Quand toutes les femmes paysannes descendent dans les rues à Ouesso

Une sexagénaire ayant été agressée, sauvagement, dans son champ, par des bandits portant des cagoules, toutes les femmes habitant Ouesso ont manifesté, bruyamment, dans les grandes artères de leur ville. Une façon de protester et d’attirer l’attention des autorités préfectorales et de la police sur l’insécurité qui règne dans leur zone. C’est le dixième cas d’agression enregistré à Ouesso, où des bandits sèment la terreur et s’en prennent, surtout, aux femmes, dans les plantations situées hors du périmètre de la ville, sans que les services de sécurité de la police, de la gendarmerie ou même de l’armée n’arrivent à mettre la main sur ces bandits.

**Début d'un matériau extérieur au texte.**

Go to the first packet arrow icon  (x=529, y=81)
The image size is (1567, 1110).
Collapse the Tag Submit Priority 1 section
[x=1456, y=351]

La pauvre sexagénaire n’a eu la vie sauve que grâce à l’intervention des passants, qui ont pris en chasse son agresseur, sans pouvoir l’attraper. Il ne leur restait plus qu’à conduire la sexagénaire victime à l’hôpital. Une horde de malfrats, appelés «Koulouna» ou «Kata-Kata», écument les routes de Ouesso, créant ainsi un grand sentiment d’insécurité. Ces derniers temps, les femmes vont de moins en moins aux travaux champêtres et les produits agricoles se font rares sur le marché. En tout cas, c’est un grand défi pour la force publique d’éradiquer ce phénomène de banditisme sanglant, qui fait déjà fureur dans un pays voisin, la RDC.